Trust in America’s largest governmental, religious, educational, medical and educational institutions continues to languish at or near historic lows, according to the latest findings from Gallup.
“Americans’ confidence in institutions in 2023 represents the continuation of the historic confidence deficit recorded a year ago,” Gallup notes of the June 1-22 survey. “None of the 15 institutions rated annually managed to repair their images, with many remaining at or near their all-time lows.”
Last year, the polling company recorded significant declines in public confidence in 11 of the 16 institutions that it tracks annually, with the presidency and Supreme Court fairing worst.
Confidence in the court is at 27% and the presidency 26%. Gallup also found poor public confidence in 14 other major institutions, which remains relatively unchanged from last year’s record lows.
Small business enjoys the greatest public trust, with 65% of Americans saying they have a “great deal” or “fair amount” of confidence in it. A majority, 60%, also have high confidence in the military, while less than half (43%) feel this way about the next highest-rated institution, the police.

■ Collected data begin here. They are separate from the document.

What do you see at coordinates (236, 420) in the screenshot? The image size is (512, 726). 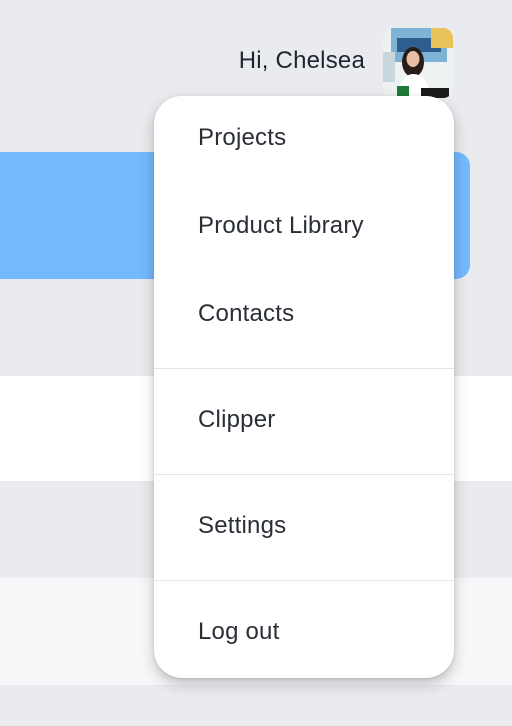 I see `menu-item-clipper: Clipper` at bounding box center [236, 420].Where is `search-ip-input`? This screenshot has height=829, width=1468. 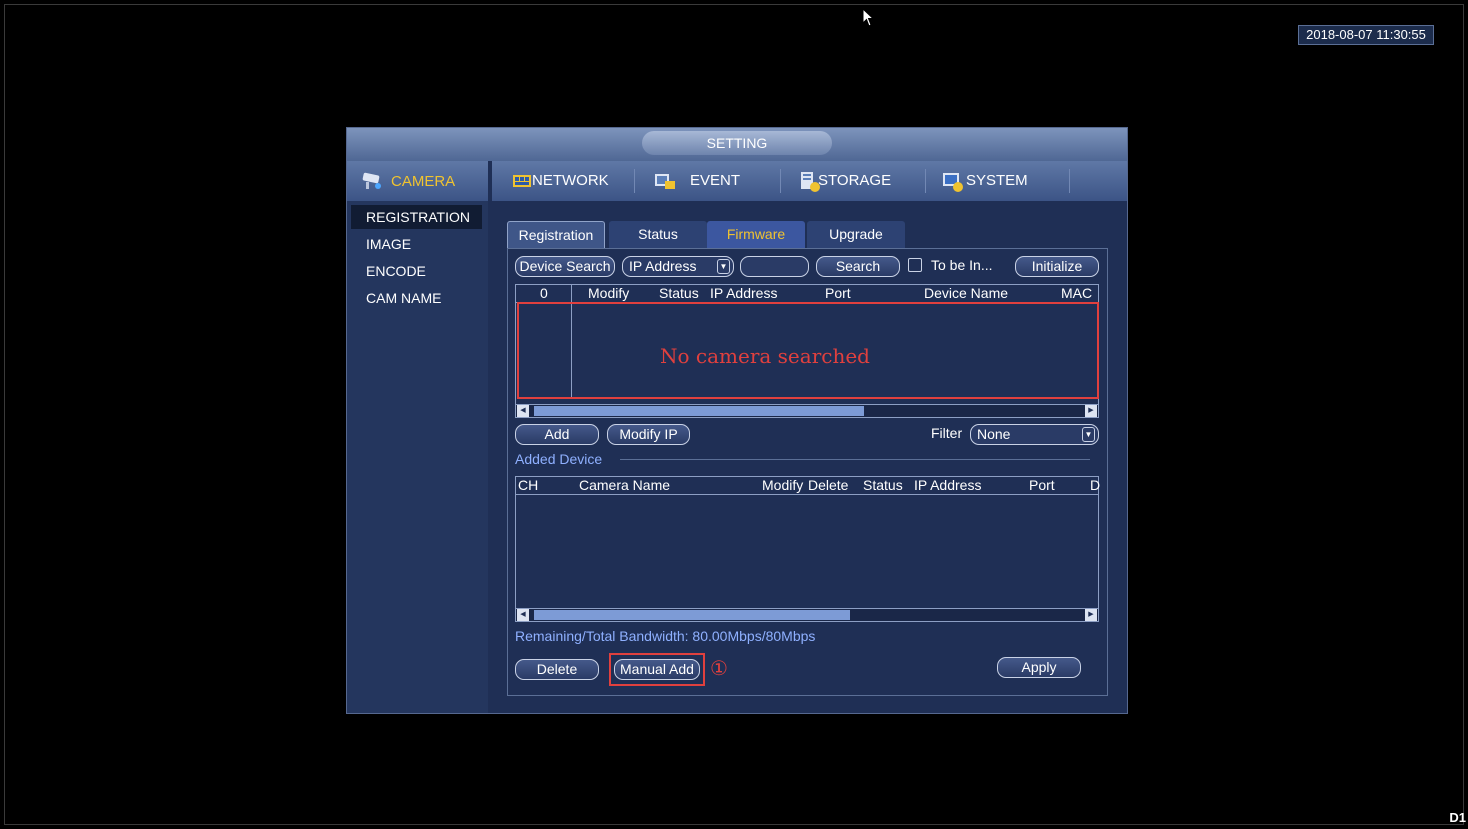 search-ip-input is located at coordinates (774, 266).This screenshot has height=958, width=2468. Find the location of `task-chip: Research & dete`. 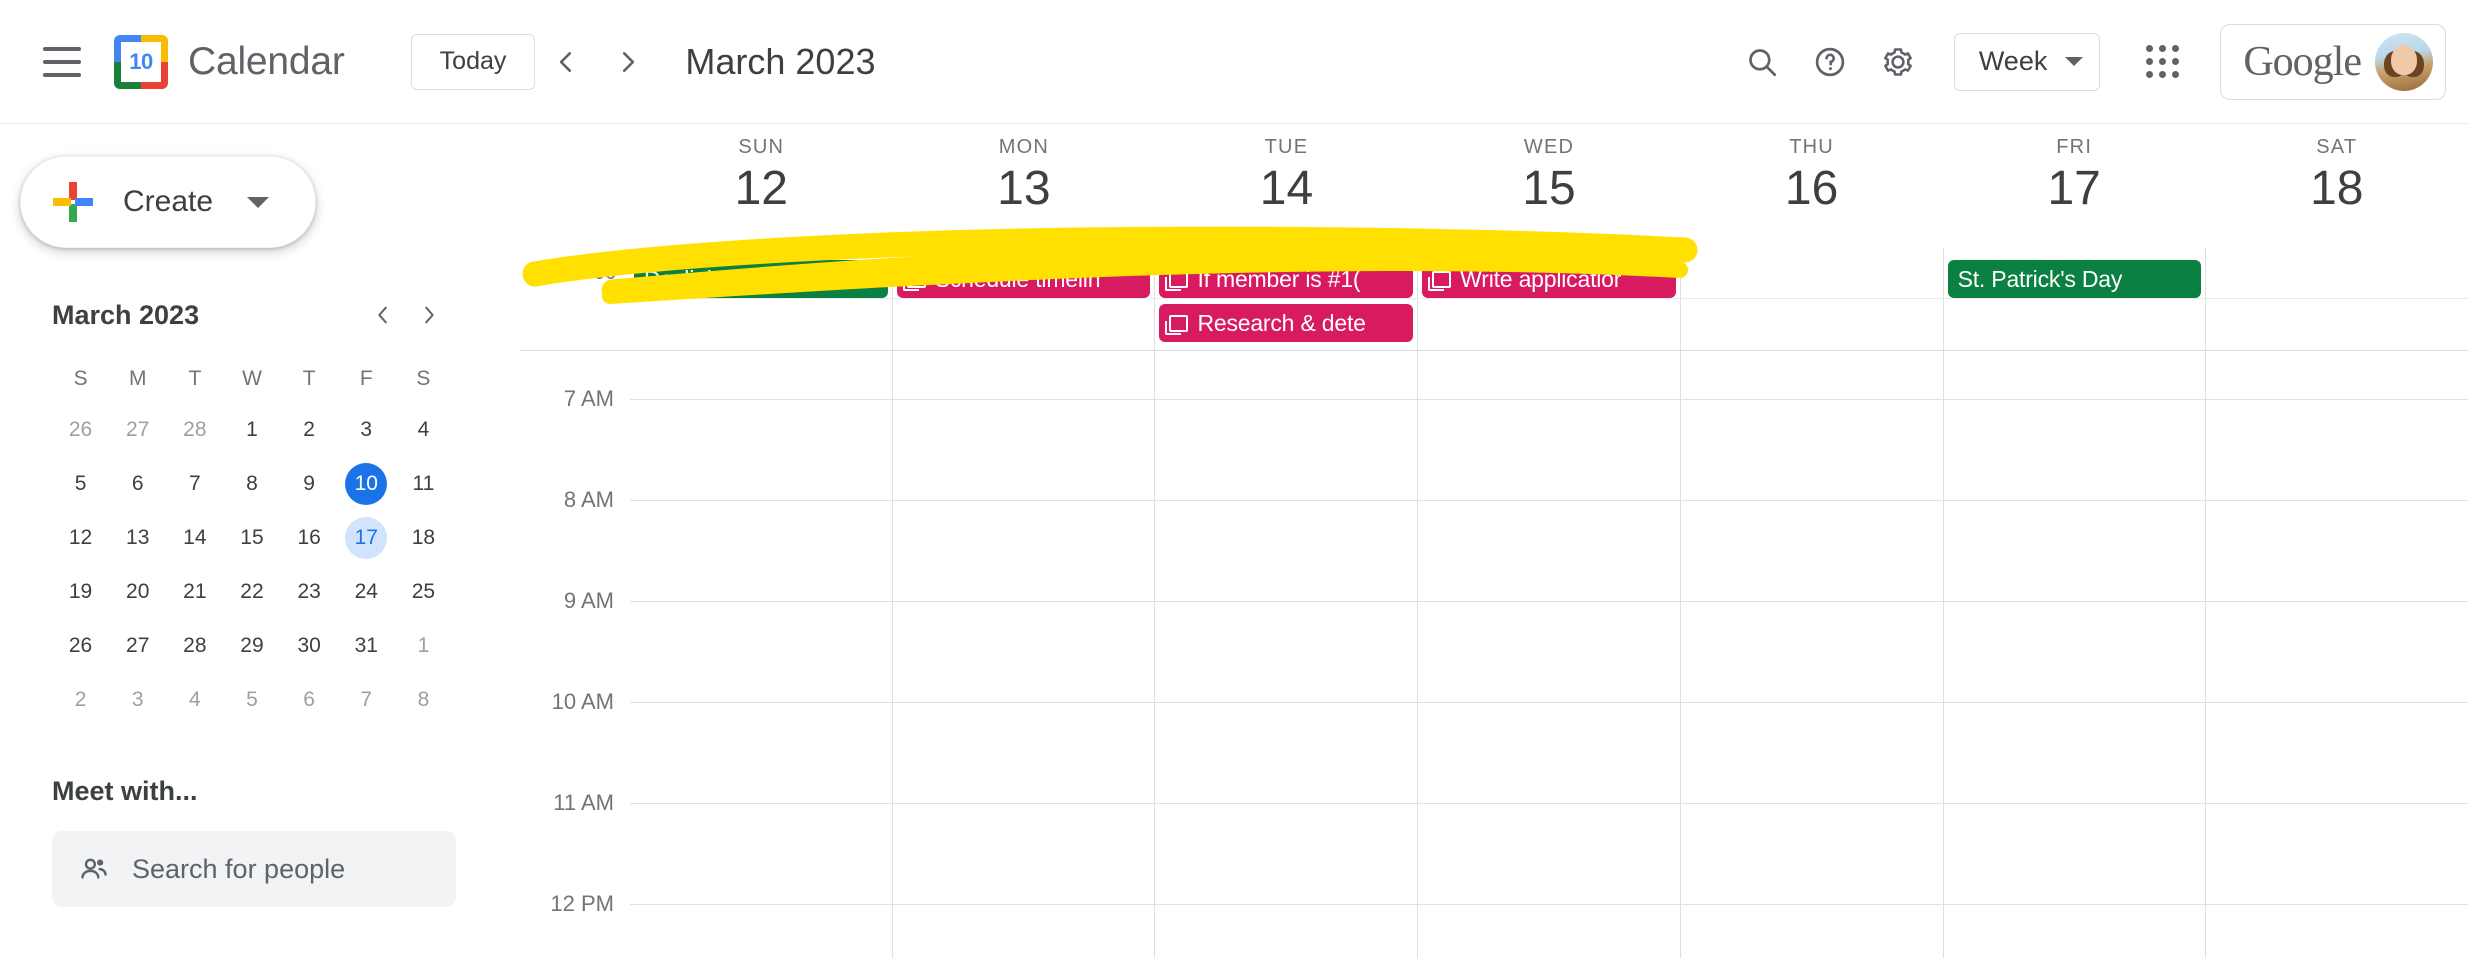

task-chip: Research & dete is located at coordinates (1286, 323).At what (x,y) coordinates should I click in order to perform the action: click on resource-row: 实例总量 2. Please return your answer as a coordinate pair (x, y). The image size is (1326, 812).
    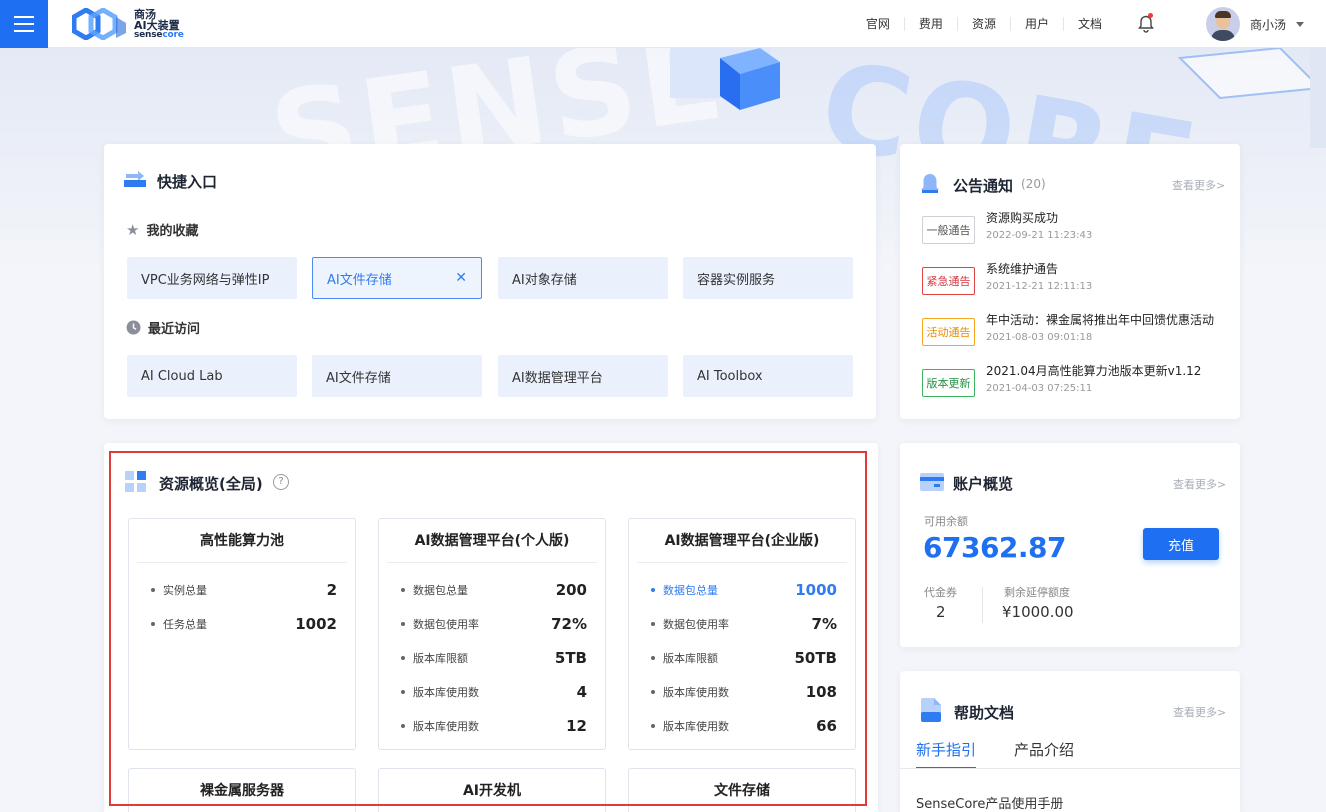
    Looking at the image, I should click on (242, 590).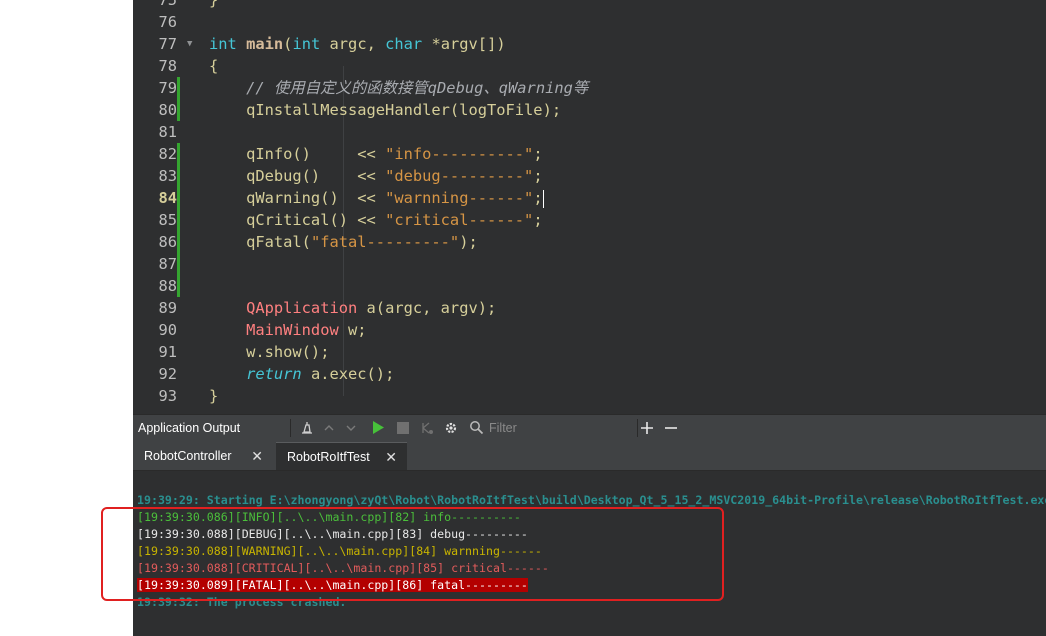 The height and width of the screenshot is (636, 1046). I want to click on output-pane-toolbar: Application Output Filter, so click(590, 428).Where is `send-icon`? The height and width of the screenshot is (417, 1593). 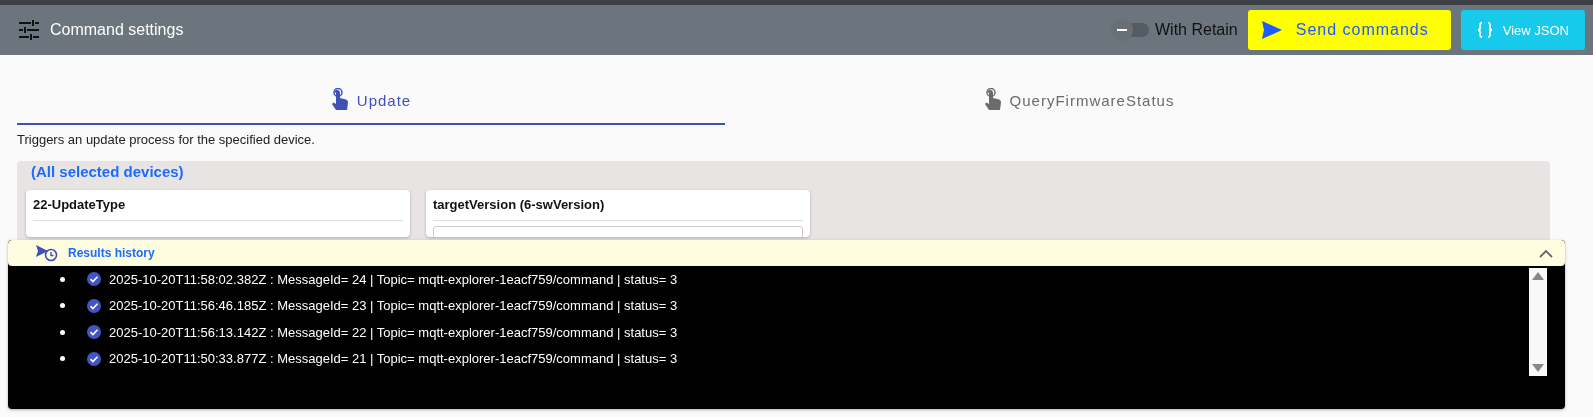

The medical system and the church or organized religion round out the top five rated institutions, albeit with meager 34% and 32% confidence ratings, respectively. Another six – the U.S. Supreme Court, banks, public schools, the presidency, large technology companies and organized labor – hover between 25% and 27% confidence.
The five worst-rated institutions – newspapers, the criminal justice system, television news, big business and Congress – inspire confidence in less than 20% of Americans. Congress is rock bottom, with just 8% confidence.
Most institutions are within three points of their all-time-lows, including four that are at or tied with their worst rating. These are the police, public schools, large technology companies and big business.
Only four institutions are significantly above their historical low: the military, small business, organized labor and banks.
“However, the lows for these institutions were recorded more than a decade ago, while the recent trend for each has been downward,” Gallup notes.
Taken all together confidence in these major institutions has generally trended downward since registering 48% in 1979 and holding near 45% in the 1980s. It averaged closer to 40% in the 1990s and early 2000s before dropping to the low 30% range in the 2010s. Last year was the first time it fell below 30%.